Douglas County District Court Judge Carl Folsom gives little weight to the testimony from expert witnesses for the state of Kansas in a lawsuit that challenges a state law banning gender-affirming care for minors. Folsom appears on Jan. 21, 2021, at a confirmation hearing before a Senate panel. (Photo by Sherman Smith/Kansas Reflector)
TOPEKA — A Kansas judge blocked the state from enforcing portions of a ban on gender-affirming care for minors, allowing transgender kids in Kansas to undergo hormone therapy and use puberty blockers.
In a 117-page Friday ruling, Douglas County District Court Judge Carl Folsom said provisions of Senate Bill 63, dubbed the Help Not Harm Act,” likely violate the Kansas Constitution. He also disputed the credibility of most of the state’s expert witnesses, who testified before the court in November.
The decision, while temporary and part of ongoing litigation, is a blow to Kansas officials who passed the ban in 2025 in an attempt to levy civil, financial and regulatory sanctions against the provision of gender-affirming care to minors.

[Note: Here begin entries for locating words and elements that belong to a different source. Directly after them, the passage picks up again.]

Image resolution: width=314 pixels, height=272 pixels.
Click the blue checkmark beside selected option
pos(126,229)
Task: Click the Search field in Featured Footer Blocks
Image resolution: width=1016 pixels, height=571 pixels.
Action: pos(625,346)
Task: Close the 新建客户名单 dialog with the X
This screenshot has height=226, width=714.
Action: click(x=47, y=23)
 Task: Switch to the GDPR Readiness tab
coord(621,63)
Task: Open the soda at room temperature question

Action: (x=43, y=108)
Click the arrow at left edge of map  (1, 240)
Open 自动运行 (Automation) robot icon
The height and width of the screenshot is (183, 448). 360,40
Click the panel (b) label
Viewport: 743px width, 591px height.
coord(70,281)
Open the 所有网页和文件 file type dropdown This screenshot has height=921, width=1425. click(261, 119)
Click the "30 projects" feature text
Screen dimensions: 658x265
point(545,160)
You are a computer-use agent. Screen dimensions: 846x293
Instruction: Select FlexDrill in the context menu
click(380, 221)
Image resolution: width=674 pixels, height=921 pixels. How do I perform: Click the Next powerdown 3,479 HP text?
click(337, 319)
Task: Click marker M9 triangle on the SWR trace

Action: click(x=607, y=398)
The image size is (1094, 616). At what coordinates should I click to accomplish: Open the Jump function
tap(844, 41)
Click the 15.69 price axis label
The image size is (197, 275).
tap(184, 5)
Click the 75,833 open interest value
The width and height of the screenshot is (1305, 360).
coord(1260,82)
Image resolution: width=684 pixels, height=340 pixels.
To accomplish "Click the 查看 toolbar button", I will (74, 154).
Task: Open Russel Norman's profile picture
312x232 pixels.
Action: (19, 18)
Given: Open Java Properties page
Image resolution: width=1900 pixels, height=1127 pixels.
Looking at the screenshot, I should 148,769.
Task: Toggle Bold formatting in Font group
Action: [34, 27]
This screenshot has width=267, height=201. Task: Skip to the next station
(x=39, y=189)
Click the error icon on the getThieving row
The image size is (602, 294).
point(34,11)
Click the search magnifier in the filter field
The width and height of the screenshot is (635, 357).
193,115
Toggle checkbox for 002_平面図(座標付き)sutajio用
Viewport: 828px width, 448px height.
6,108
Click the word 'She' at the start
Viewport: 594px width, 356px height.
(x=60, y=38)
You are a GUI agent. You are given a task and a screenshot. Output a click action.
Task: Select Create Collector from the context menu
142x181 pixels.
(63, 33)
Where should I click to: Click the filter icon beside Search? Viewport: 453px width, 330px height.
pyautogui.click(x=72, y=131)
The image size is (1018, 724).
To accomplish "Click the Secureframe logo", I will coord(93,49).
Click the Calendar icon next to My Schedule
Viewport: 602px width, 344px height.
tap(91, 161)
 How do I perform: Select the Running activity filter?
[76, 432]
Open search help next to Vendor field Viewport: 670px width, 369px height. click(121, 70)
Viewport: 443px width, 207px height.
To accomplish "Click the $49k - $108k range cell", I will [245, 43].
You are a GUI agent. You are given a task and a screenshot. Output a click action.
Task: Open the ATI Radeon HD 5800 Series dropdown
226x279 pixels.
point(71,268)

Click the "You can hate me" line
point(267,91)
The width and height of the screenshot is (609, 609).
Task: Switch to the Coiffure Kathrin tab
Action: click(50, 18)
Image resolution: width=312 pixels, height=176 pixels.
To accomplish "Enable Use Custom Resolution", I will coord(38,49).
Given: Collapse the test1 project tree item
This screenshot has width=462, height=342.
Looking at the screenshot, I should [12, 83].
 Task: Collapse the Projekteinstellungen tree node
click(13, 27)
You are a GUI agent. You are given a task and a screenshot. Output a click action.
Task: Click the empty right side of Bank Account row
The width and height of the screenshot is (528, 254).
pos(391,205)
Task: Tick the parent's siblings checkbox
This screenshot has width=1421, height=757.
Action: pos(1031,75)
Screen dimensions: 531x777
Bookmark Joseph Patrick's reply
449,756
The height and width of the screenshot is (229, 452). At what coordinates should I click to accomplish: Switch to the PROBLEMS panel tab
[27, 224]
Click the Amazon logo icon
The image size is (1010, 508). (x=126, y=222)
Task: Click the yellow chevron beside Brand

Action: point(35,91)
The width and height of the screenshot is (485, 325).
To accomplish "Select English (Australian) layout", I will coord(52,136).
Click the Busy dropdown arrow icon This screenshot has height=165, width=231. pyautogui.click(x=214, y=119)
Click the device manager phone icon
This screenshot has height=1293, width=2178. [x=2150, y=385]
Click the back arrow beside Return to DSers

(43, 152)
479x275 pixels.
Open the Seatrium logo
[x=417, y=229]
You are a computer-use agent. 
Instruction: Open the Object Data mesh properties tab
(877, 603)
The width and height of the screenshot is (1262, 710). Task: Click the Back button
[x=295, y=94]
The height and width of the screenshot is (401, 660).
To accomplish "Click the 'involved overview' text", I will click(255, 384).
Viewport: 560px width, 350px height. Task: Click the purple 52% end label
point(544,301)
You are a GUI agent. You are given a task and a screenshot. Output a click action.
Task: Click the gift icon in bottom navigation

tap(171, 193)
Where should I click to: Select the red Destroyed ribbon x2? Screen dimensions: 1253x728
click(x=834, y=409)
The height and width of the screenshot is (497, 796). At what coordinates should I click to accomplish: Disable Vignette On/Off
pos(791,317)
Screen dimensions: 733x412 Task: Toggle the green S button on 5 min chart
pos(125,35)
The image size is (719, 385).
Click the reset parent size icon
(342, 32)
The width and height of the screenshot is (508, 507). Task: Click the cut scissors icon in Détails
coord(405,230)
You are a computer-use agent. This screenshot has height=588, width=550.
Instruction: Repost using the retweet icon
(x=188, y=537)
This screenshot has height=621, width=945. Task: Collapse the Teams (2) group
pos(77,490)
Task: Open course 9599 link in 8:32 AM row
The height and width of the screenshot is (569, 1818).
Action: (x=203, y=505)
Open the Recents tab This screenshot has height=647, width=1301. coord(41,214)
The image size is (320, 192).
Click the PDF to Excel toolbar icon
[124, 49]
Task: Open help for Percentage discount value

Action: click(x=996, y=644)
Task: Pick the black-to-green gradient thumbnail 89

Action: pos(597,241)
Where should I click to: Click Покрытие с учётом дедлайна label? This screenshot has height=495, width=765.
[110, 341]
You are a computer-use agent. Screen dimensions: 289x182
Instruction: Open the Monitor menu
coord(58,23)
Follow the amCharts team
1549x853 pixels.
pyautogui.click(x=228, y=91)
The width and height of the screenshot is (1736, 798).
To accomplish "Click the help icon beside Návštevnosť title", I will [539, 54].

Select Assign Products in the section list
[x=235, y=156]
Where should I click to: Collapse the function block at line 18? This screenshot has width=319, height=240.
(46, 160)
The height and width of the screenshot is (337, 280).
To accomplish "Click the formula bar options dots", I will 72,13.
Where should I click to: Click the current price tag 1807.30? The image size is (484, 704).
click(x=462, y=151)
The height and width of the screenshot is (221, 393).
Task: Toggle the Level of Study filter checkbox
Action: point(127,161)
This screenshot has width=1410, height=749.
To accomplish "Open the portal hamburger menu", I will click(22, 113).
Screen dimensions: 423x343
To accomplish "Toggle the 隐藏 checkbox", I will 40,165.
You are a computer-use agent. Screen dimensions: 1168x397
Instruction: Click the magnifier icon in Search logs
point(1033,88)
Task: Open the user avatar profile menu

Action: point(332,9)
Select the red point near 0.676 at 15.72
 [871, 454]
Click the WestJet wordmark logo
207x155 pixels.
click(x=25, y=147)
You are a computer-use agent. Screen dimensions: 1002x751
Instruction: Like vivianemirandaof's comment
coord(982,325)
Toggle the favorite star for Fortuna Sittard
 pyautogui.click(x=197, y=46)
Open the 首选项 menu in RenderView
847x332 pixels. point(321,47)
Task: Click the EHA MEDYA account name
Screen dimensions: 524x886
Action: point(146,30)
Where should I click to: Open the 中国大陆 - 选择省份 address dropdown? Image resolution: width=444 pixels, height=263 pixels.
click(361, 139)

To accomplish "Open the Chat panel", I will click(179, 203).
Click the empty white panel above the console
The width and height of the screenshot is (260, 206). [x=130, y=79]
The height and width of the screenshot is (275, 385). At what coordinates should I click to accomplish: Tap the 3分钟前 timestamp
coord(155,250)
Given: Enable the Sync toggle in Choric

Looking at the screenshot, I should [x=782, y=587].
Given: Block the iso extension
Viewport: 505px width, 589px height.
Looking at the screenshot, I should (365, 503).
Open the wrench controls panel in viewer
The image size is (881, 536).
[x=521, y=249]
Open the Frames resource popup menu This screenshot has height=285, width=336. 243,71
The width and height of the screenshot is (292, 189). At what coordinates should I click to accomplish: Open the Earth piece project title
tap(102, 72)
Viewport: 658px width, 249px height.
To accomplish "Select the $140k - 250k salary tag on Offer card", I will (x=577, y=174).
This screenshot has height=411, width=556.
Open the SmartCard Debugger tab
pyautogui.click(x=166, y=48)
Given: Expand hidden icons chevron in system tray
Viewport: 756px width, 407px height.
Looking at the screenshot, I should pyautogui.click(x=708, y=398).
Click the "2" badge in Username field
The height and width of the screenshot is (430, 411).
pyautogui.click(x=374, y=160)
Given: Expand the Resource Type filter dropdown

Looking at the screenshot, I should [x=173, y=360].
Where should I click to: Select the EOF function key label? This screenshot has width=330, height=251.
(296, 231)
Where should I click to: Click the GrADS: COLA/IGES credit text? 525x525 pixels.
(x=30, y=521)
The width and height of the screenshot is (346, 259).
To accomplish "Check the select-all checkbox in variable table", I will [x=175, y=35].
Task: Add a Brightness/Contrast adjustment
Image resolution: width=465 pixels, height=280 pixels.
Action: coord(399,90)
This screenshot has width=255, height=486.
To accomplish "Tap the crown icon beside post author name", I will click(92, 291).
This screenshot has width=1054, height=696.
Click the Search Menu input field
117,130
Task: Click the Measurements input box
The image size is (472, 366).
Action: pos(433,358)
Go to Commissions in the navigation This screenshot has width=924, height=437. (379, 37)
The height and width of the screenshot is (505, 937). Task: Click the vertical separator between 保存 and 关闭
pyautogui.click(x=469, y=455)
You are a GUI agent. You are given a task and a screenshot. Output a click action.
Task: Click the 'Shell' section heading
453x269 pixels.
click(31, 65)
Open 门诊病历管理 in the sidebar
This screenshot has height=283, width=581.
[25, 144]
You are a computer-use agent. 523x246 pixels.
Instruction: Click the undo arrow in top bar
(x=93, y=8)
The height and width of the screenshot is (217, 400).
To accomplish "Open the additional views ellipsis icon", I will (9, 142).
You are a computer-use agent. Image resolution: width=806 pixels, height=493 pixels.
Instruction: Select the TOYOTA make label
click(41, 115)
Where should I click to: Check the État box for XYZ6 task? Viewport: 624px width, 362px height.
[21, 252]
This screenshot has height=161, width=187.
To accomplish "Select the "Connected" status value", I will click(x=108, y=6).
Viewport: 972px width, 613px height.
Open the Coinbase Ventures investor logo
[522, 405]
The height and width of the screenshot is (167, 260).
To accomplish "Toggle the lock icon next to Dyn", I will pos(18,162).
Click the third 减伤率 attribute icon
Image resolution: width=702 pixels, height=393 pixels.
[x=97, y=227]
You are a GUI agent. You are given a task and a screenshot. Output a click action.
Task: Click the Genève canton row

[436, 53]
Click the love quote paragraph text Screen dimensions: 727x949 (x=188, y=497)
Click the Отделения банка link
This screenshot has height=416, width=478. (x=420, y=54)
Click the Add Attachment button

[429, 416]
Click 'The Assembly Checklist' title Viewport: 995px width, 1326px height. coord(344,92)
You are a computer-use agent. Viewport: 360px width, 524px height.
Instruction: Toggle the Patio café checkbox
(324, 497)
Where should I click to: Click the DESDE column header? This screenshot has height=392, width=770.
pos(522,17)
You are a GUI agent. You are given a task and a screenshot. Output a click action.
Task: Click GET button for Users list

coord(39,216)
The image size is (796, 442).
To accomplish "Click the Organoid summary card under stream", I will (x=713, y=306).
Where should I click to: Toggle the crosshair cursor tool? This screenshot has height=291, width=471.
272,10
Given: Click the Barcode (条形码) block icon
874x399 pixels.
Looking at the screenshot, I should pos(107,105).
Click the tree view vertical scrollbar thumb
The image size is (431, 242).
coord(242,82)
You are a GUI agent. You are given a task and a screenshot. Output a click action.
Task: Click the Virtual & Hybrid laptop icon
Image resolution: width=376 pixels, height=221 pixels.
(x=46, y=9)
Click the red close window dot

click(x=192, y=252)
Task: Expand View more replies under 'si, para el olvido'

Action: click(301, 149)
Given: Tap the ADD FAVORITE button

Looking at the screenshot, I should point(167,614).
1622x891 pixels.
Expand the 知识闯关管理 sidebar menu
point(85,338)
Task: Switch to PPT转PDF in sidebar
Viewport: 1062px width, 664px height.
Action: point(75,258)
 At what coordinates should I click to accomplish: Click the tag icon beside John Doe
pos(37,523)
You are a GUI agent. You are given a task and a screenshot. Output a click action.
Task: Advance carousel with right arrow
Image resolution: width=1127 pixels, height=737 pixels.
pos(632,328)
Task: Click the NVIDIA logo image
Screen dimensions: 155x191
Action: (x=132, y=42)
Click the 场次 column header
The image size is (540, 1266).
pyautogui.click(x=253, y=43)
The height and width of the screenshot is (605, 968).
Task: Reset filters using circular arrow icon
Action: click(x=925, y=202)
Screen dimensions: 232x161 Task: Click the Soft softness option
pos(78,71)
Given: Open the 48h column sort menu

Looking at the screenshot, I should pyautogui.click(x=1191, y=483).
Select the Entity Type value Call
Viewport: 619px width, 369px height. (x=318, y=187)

Attorney General Kris Kobach, who represents the state, said in a Saturday statement the decision “is a stark example of judicial activism.” He vowed to appeal the judge’s temporary injunction, which immediately halts enforcement statewide of the ban on hormone treatment and puberty blockers for kids under 18 in Kansas.
“The judge invented a new constitutional right out of whole cloth,” Kobach said. “Even though the Kansas Constitution says nothing about it, the judge created a new right of parents to obtain otherwise-illegal treatments for their children.”
According to Folsom, the families were trying to preserve their constitutional rights, including “the natural right to personal autonomy,” equal protection under the law and the right to make parenting decisions.
Folsom said the pseudonymous parents and their teens were likely to prevail in their argument that SB 63 infringes on their right to personal autonomy by prohibiting them from making medical decisions on behalf of their children, “in accordance with their children’s wishes and doctor’s recommendations, including the decision to treat gender dysphoria with puberty blocking medication or hormone therapy” and replacing those decisions with government preferences.
He added that the parents are “substantially likely” to show that the state has failed to demonstrate SB 63 satisfies strict scrutiny, the weighty and highly specific test states must overcome to defend a law against legal challenges. They must justify a compelling government interest in regulating an issue and prove its actions advance that compelling interest in a narrowly tailored way.
Kobach and state lawmakers have argued that SB 63 protects kids from experimental and harmful medical interventions and shields the integrity of the medical profession.
“Protecting children and regulating the medical profession are likely legitimate and important state interests,” Folsom wrote, “but such broad articulations are likely insufficiently specific to satisfy the strict-scrutiny standard.”
Folsom came to the decision to issue a temporary injunction after two days of testimony in November. The four witnesses for the teens and their mothers included pediatric endocrinologists, a pediatric and adult hospitalist and bioethicist, and a child and adult psychiatrist. Folsom deemed each of the witnesses credible, gave full weight to their testimony and relied heavily upon their facts in his decision.
The state’s eight witnesses included a plastic surgeon, a medical ethicist, an endocrinologist who treats adults and a neuroscientist. Folsom gave little weight to three of the eight, some weight to one and little-to-no weight to another. Folsom deemed Chloe Cole, who received puberty blockers and hormone therapy treatment as a minor in California, credible but gave her testimony less than full weight because her experiences didn’t occur in Kansas.
Harper Seldin, senior staff attorney for the American Civil Liberties Union’s LGBT & HIV Rights Project, said the decision was “an enormous relief.”
The ACLU and ACLU of Kansas represent the two teens and their parents, along with lawyers from the Philadelphia-based law firm Ballard Spahr.
“Our brave clients invested tremendous effort to represent not only their interests but also the interests of all transgender youth in Kansas,” said Kristen Broz, partner in the firm’s litigation department.
In addition to the Attorney General’s Office, the state is being represented by First and Fourteenth, a Colorado-based boutique law firm that is also assisting the attorney general in a lawsuit in Johnson County challenging the validity of a set of anti-abortion laws.
The Republican-led Legislature passed SB 63 in January 2025, and Democratic Gov. Laura Kelly vetoed it. Republicans overrode her veto, the bill became law in February 2025, and the ACLU and ACLU of Kansas challenged it that May.